HE CALLS NEW YORK A PIT OF GLOOM. ~ AND SAYS BROADWAY'S TRYING TO SELL OUT.

April 5, 1908
HE CALLS NEW YORK
A PIT OF GLOOM.

AND SAYS BROADWAY'S TRYING
TO SELL OUT.

C. J. Schmelzer's Advice to Young
Men Is "Stay West" -- New
York Panicky and
Nervous.

"Stay West, young man," is the paraphrase C. J. Schmelzer is using now. Mr. Schmelzer returned yesterday from New York, where he had been on business for three weeks. "This is the sunniest spot between here and Wall street," said Mr. Schmelzer. "They have the blues back there so bad it is refreshing to even think of belonging to the West.

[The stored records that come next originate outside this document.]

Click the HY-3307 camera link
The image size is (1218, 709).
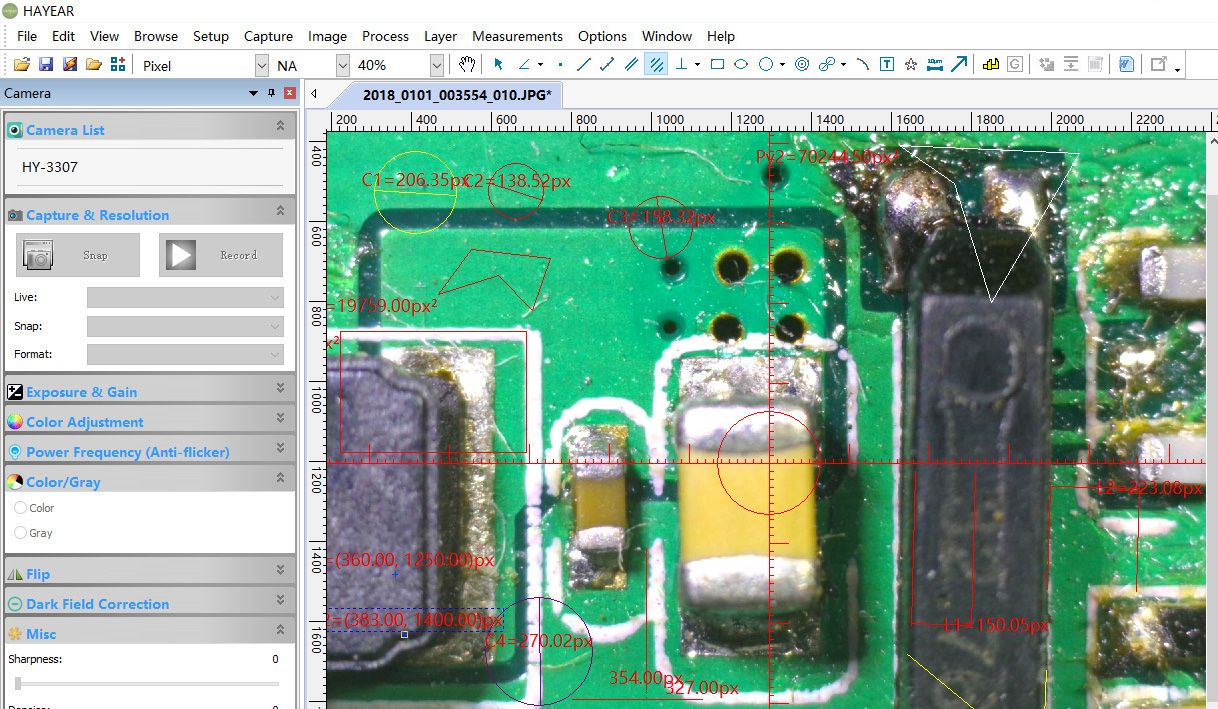tap(50, 167)
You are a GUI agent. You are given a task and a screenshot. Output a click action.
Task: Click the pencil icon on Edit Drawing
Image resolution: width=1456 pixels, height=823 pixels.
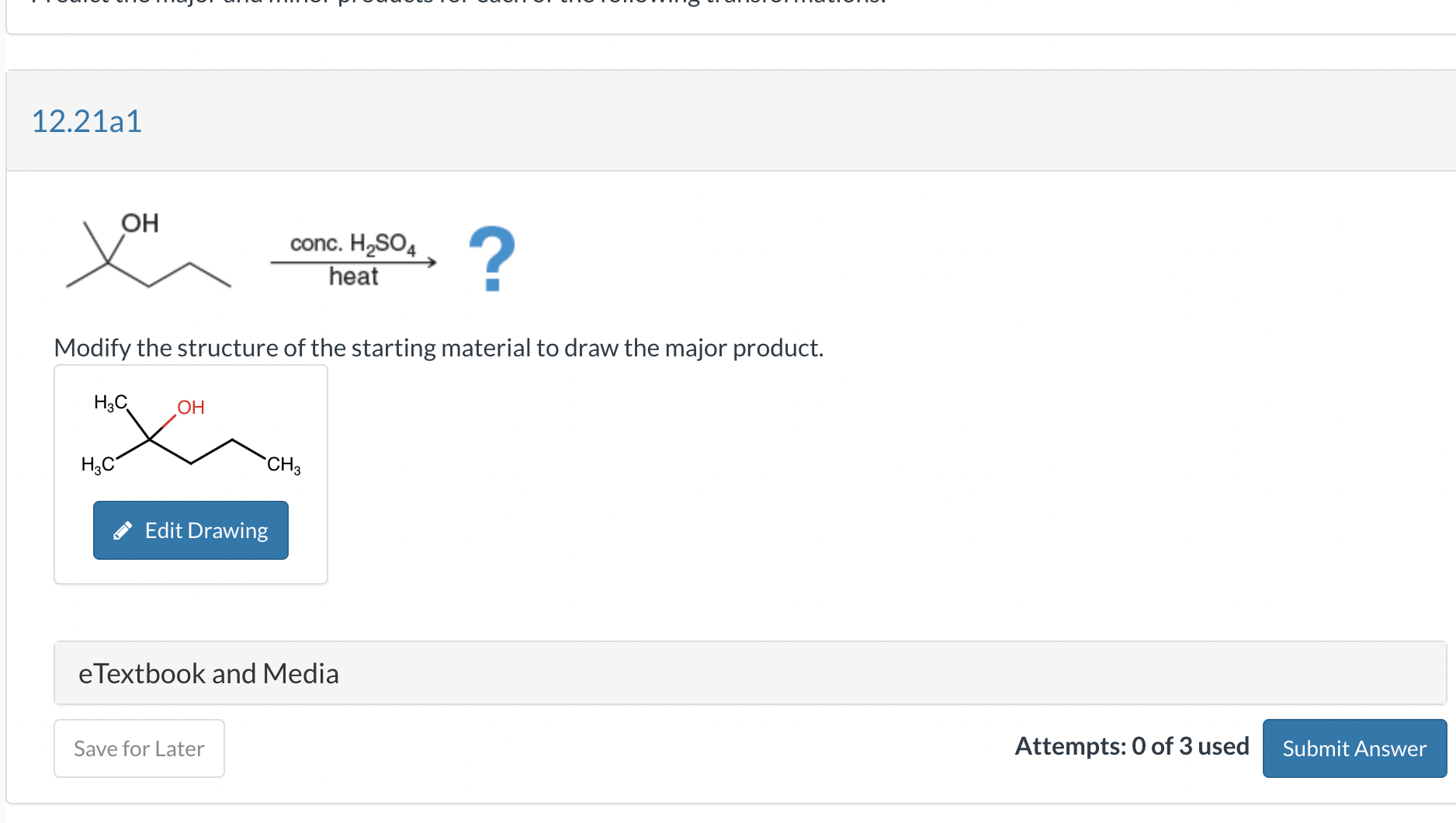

"They can sing in the vaudeville theaters about 'The Great White Way,' but they better stick to the allusion to the incandescent lights on it and not to the rag signs I could see, without number, almost, from my hotel on Forty-fourth street. 'For rent,' 'closing out,' 'forced sale' is the song they are singing there.

"Business is bad. The department stores showed it plainly. The hotels all had rooms and to spare, except the two big new ones, which were crowded. The theaters, I confess, had standing room signs hung out and the restaurants had their crowds, but there was every indication of the stress of the times.

"They talk hard times, and that helps make them. They told me on Broad, King William street and in that section that they are carrying the South and its held-over cotton, and that the West is a drag on them. So we are, no doubt, but we do not know what trouble is, compared to the New Yorker."

Mr. Schmelzer incidentally spoke of the bomb throwing last week. When asked if it created any interest there he said it "created an alarm. They would jump if a man made a speech. New York is nervous. It lacks the composure of the Western people. The day of the bomb throwing I saw dozens of clerks rush out bareheaded to buy the fast recurring extras the newspapers were issuing. What is it now? they asked. They expect bombs, speeches by the president, speeches by Bryan, action by congress and always news from the West about crops. Instead of boosting they are all scaring each other. There is not a Ginger Club in the whole city of New York. I come home and find business normal and the and the weekly bank clearing show that Kansas City is keeping up to its old lick. In the few hours I have been back I have seen more real prosperity and have heard more good news from other houses than I heard all the weeks I was in that pit of gloom.

"New York needs a general Ginger Club."